Stored data:
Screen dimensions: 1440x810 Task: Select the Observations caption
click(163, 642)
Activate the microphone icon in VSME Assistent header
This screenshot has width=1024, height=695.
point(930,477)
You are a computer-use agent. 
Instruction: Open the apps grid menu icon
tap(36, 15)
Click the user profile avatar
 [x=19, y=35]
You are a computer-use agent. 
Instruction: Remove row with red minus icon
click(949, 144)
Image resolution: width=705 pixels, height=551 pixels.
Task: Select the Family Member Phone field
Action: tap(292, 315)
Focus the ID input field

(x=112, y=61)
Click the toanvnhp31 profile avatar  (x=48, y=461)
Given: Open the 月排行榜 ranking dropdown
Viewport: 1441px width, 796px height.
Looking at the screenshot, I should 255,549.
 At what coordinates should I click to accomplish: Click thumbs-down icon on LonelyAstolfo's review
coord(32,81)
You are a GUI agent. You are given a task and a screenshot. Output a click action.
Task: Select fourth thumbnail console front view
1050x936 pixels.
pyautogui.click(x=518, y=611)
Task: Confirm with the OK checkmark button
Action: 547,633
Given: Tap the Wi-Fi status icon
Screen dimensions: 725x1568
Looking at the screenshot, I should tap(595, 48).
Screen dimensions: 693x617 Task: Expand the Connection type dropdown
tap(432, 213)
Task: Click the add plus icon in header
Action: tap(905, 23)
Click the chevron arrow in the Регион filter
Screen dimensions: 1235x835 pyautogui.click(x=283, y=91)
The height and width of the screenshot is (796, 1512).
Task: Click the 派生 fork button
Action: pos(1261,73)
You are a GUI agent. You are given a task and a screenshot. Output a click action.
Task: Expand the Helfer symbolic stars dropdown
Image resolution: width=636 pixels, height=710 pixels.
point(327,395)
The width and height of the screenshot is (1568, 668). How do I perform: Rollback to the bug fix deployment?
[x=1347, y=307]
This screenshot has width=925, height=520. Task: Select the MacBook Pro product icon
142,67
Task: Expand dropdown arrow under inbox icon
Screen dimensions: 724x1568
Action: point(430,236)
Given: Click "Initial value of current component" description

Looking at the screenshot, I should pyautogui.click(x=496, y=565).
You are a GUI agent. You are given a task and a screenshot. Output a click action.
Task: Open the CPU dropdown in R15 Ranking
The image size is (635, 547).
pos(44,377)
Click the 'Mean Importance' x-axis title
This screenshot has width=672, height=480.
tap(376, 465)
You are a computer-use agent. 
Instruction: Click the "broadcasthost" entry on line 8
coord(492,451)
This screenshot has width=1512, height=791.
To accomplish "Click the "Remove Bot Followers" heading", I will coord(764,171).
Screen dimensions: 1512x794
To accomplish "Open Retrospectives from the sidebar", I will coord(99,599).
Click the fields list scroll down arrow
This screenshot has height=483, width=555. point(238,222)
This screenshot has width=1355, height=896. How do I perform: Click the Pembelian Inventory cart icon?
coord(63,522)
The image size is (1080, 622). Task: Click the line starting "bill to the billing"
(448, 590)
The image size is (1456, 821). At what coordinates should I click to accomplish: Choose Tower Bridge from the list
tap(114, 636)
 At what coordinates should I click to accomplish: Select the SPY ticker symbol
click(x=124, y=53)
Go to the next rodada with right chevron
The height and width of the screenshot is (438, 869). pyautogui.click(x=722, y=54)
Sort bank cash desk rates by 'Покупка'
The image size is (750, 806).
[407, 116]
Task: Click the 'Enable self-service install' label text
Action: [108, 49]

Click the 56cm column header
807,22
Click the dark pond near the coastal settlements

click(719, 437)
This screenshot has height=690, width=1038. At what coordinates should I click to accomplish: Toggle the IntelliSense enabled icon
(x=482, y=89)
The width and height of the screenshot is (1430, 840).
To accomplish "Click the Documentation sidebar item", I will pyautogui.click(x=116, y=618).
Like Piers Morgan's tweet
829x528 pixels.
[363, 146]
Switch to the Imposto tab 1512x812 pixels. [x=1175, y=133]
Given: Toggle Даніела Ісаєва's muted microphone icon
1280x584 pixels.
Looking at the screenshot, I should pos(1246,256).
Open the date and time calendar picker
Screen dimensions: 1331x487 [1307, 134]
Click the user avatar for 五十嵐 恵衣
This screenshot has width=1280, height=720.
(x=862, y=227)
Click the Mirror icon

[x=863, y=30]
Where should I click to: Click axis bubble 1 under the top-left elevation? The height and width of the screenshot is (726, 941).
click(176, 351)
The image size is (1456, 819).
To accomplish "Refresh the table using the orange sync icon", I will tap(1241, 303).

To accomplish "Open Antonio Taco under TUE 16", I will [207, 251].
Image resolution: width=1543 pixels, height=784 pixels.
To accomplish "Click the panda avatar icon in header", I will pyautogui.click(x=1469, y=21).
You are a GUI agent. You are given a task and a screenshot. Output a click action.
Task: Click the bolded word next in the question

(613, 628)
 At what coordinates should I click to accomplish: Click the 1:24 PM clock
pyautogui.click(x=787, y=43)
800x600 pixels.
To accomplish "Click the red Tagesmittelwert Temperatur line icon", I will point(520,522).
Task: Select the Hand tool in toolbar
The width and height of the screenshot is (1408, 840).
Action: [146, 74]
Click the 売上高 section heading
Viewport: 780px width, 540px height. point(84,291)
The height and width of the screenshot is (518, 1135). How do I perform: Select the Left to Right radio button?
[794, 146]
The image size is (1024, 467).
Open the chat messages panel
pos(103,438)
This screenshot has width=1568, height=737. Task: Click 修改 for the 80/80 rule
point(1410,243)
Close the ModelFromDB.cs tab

WHAT IS BEING ASKED
Copy the entire listing above word for word, keeping every line as it is.

ANSWER FOR THE TASK
Screen dimensions: 1440x810 Task: Select the Observations caption
click(163, 642)
Activate the microphone icon in VSME Assistent header
This screenshot has width=1024, height=695.
point(930,477)
You are a computer-use agent. 
Instruction: Open the apps grid menu icon
tap(36, 15)
Click the user profile avatar
 [x=19, y=35]
You are a computer-use agent. 
Instruction: Remove row with red minus icon
click(949, 144)
Image resolution: width=705 pixels, height=551 pixels.
Task: Select the Family Member Phone field
Action: tap(292, 315)
Focus the ID input field

(x=112, y=61)
Click the toanvnhp31 profile avatar  (x=48, y=461)
Given: Open the 月排行榜 ranking dropdown
Viewport: 1441px width, 796px height.
Looking at the screenshot, I should 255,549.
 At what coordinates should I click to accomplish: Click thumbs-down icon on LonelyAstolfo's review
coord(32,81)
You are a GUI agent. You are given a task and a screenshot. Output a click action.
Task: Select fourth thumbnail console front view
1050x936 pixels.
pyautogui.click(x=518, y=611)
Task: Confirm with the OK checkmark button
Action: 547,633
Given: Tap the Wi-Fi status icon
Screen dimensions: 725x1568
Looking at the screenshot, I should tap(595, 48).
Screen dimensions: 693x617 Task: Expand the Connection type dropdown
tap(432, 213)
Task: Click the add plus icon in header
Action: tap(905, 23)
Click the chevron arrow in the Регион filter
Screen dimensions: 1235x835 pyautogui.click(x=283, y=91)
The height and width of the screenshot is (796, 1512).
Task: Click the 派生 fork button
Action: pos(1261,73)
You are a GUI agent. You are given a task and a screenshot. Output a click action.
Task: Expand the Helfer symbolic stars dropdown
Image resolution: width=636 pixels, height=710 pixels.
point(327,395)
The width and height of the screenshot is (1568, 668). How do I perform: Rollback to the bug fix deployment?
[x=1347, y=307]
This screenshot has width=925, height=520. Task: Select the MacBook Pro product icon
142,67
Task: Expand dropdown arrow under inbox icon
Screen dimensions: 724x1568
Action: point(430,236)
Given: Click "Initial value of current component" description

Looking at the screenshot, I should pyautogui.click(x=496, y=565).
You are a GUI agent. You are given a task and a screenshot. Output a click action.
Task: Open the CPU dropdown in R15 Ranking
The image size is (635, 547).
pos(44,377)
Click the 'Mean Importance' x-axis title
This screenshot has width=672, height=480.
tap(376, 465)
You are a computer-use agent. 
Instruction: Click the "broadcasthost" entry on line 8
coord(492,451)
This screenshot has width=1512, height=791.
To accomplish "Click the "Remove Bot Followers" heading", I will coord(764,171).
Screen dimensions: 1512x794
To accomplish "Open Retrospectives from the sidebar", I will coord(99,599).
Click the fields list scroll down arrow
This screenshot has height=483, width=555. point(238,222)
This screenshot has width=1355, height=896. How do I perform: Click the Pembelian Inventory cart icon?
coord(63,522)
The image size is (1080, 622). Task: Click the line starting "bill to the billing"
(448, 590)
The image size is (1456, 821). At what coordinates should I click to accomplish: Choose Tower Bridge from the list
tap(114, 636)
 At what coordinates should I click to accomplish: Select the SPY ticker symbol
click(x=124, y=53)
Go to the next rodada with right chevron
The height and width of the screenshot is (438, 869). pyautogui.click(x=722, y=54)
Sort bank cash desk rates by 'Покупка'
The image size is (750, 806).
[407, 116]
Task: Click the 'Enable self-service install' label text
Action: [108, 49]

Click the 56cm column header
807,22
Click the dark pond near the coastal settlements

click(719, 437)
This screenshot has height=690, width=1038. At what coordinates should I click to accomplish: Toggle the IntelliSense enabled icon
(x=482, y=89)
The width and height of the screenshot is (1430, 840).
To accomplish "Click the Documentation sidebar item", I will pyautogui.click(x=116, y=618).
Like Piers Morgan's tweet
829x528 pixels.
[363, 146]
Switch to the Imposto tab 1512x812 pixels. [x=1175, y=133]
Given: Toggle Даніела Ісаєва's muted microphone icon
1280x584 pixels.
Looking at the screenshot, I should pos(1246,256).
Open the date and time calendar picker
Screen dimensions: 1331x487 [1307, 134]
Click the user avatar for 五十嵐 恵衣
This screenshot has width=1280, height=720.
(x=862, y=227)
Click the Mirror icon

[x=863, y=30]
Where should I click to: Click axis bubble 1 under the top-left elevation? The height and width of the screenshot is (726, 941).
click(176, 351)
The image size is (1456, 819).
To accomplish "Refresh the table using the orange sync icon", I will tap(1241, 303).

To accomplish "Open Antonio Taco under TUE 16", I will [207, 251].
Image resolution: width=1543 pixels, height=784 pixels.
To accomplish "Click the panda avatar icon in header", I will pyautogui.click(x=1469, y=21).
You are a GUI agent. You are given a task and a screenshot. Output a click action.
Task: Click the bolded word next in the question

(613, 628)
 At what coordinates should I click to accomplish: Click the 1:24 PM clock
pyautogui.click(x=787, y=43)
800x600 pixels.
To accomplish "Click the red Tagesmittelwert Temperatur line icon", I will point(520,522).
Task: Select the Hand tool in toolbar
The width and height of the screenshot is (1408, 840).
Action: [146, 74]
Click the 売上高 section heading
Viewport: 780px width, 540px height. point(84,291)
The height and width of the screenshot is (518, 1135). How do I perform: Select the Left to Right radio button?
[794, 146]
The image size is (1024, 467).
Open the chat messages panel
pos(103,438)
This screenshot has width=1568, height=737. Task: Click 修改 for the 80/80 rule
point(1410,243)
Close the ModelFromDB.cs tab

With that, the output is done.